Dataset entries
# # # # #

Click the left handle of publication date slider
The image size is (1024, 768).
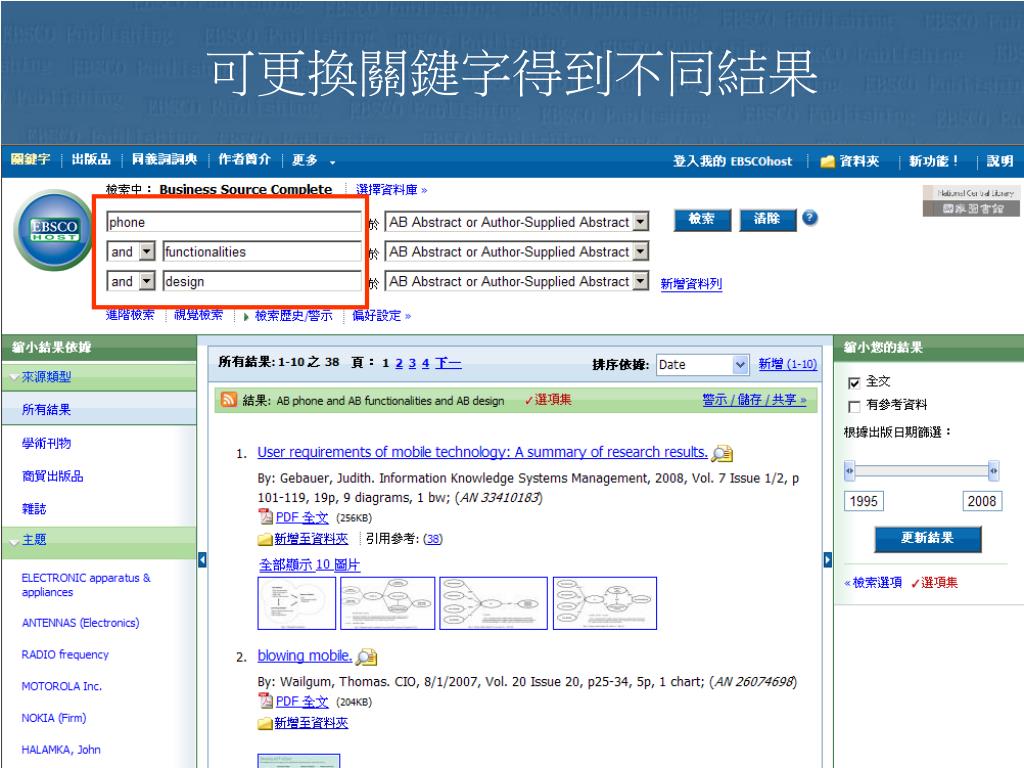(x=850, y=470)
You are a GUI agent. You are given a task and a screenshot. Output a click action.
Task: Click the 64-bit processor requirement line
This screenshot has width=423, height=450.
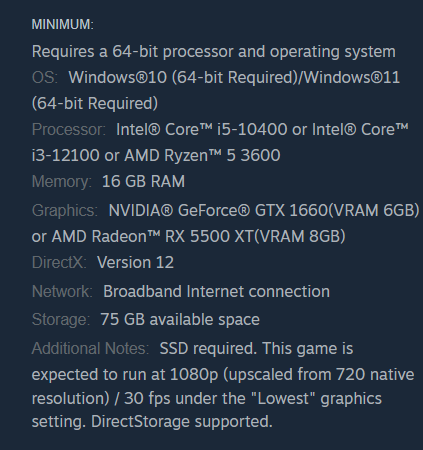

# # # # #

### Work to be completed
Only the lines from the one containing "The image size is (1024, 768)." through the final line of the data are to be written out, exactly as they stand and without pictures.

### Solution for this task
The image size is (1024, 768).
(x=850, y=470)
You are a GUI agent. You are given a task and a screenshot. Output a click action.
Task: Click the 64-bit processor requirement line
This screenshot has width=423, height=450.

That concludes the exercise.